/EarthObsNet

The code and data access for the paper - EarthObsNet: A Comprehensive Dataset for Data-Driven Earth Observation Image Synthesis

Primary LanguagePythonMIT LicenseMIT

EarthObsNet

The code and data access for the paper - EarthObsNet: A Comprehensive Dataset for Data-Driven Earth Observation Image Synthesis

EarthObsNet contains ready-to-analysis image data for several research activities including:
a) Earth observation image synthesis using physical driving forces and previous Earth observation images and
b) Independent semantic segmentation study and downstream studies of a).

Our previous works proposed three approaches (S0, SA, and SS) to address objective a).

  • The code for those three approaches can be found in code -> mergeInput. In particular, SA blends neighboring input with localized information through spatial aggregation, SS blends through spatial-sequence processing, whereas S0 only works on localized information (no blending).

  • The code for the independent localized approach (same as S0 but with a larger dataset) can be found in code -> local. The reason the comparison of S0, SA, and SS works with a part of the dataset can be found in this previous work.
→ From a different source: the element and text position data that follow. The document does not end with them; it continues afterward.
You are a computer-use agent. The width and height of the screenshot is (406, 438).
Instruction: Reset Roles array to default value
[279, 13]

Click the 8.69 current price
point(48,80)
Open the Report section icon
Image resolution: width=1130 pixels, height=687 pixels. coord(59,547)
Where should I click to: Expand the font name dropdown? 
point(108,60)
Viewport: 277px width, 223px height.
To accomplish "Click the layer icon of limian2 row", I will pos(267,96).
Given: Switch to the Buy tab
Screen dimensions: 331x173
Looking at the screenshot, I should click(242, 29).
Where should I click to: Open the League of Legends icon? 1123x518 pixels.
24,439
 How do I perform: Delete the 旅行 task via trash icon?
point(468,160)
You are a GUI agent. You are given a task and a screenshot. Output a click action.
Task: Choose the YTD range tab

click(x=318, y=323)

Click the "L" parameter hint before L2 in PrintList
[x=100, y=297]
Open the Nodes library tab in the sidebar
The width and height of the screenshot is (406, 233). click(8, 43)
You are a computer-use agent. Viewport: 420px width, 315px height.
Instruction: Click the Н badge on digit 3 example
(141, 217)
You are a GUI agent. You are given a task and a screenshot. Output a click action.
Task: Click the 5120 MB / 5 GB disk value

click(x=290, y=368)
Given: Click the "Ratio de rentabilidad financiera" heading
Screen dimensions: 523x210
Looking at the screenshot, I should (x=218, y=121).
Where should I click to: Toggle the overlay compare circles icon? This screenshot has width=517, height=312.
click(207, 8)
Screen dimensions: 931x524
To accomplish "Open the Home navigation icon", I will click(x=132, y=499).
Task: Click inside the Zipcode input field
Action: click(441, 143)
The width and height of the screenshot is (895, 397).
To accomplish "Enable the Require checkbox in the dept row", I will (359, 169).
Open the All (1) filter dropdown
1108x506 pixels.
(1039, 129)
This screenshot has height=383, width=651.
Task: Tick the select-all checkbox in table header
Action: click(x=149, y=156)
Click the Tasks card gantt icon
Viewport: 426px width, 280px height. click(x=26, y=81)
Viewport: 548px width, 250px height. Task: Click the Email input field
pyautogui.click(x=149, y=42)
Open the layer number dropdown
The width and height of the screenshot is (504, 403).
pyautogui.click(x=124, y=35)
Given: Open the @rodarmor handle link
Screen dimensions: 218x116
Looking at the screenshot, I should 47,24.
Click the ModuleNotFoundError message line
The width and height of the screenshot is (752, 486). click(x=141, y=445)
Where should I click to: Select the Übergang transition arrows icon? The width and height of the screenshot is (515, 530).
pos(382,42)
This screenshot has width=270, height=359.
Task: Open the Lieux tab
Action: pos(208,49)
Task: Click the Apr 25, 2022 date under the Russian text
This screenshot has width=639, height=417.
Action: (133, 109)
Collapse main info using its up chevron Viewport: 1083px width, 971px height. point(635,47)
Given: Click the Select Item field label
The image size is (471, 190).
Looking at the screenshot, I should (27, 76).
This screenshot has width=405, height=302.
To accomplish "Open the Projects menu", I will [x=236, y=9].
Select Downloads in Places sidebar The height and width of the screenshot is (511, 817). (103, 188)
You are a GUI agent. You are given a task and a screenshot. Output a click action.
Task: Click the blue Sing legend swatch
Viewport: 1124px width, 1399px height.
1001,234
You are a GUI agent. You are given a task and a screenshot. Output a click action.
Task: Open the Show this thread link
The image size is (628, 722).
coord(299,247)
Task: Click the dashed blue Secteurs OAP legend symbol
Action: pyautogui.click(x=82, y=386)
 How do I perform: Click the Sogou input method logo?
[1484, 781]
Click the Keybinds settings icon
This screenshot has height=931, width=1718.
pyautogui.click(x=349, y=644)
  • The code for semantic segmentation (both for independent investigation and for downstream exploration of the results of a)) can be found in code -> binary.

The data is stored with Amazon S3 service. The S3 URL is s3://earthobsnet/data/.

The dataset contains 34 SAR images and a few meteorological and surface input layers with the same spatial scope as those images. The data was collected during the 2019 Central US Floods. Data from different sources are pre-processed, stacked, aligned at the pixel-level, and sliced into non-overlapping 256-by-256-pixel patches.

The dataset is organized following the 34 SAR images' IDs (identified by the four-digit string of each zip file). Each ID will have a core_xxxx.zip file, such as core_086E.zip and core_344F.zip. The core file is about 0.8 GB each and contains all the data needed for both activities a) and b) with the default experiment setting as introduced in our previous works. As default, neighboring image patches within 5 hops will be considered and three data options to aggregate those neighboring information - two-step averaging (inside the aggInput_avgavg folder), two-step sum (inside the aggInput folder), and two-sep maximizing (inside the aggInput_maxmax folder) are provided. We highly recommend readers check our previous work for more technical details regarding the neighboring image patch selection and data aggregation.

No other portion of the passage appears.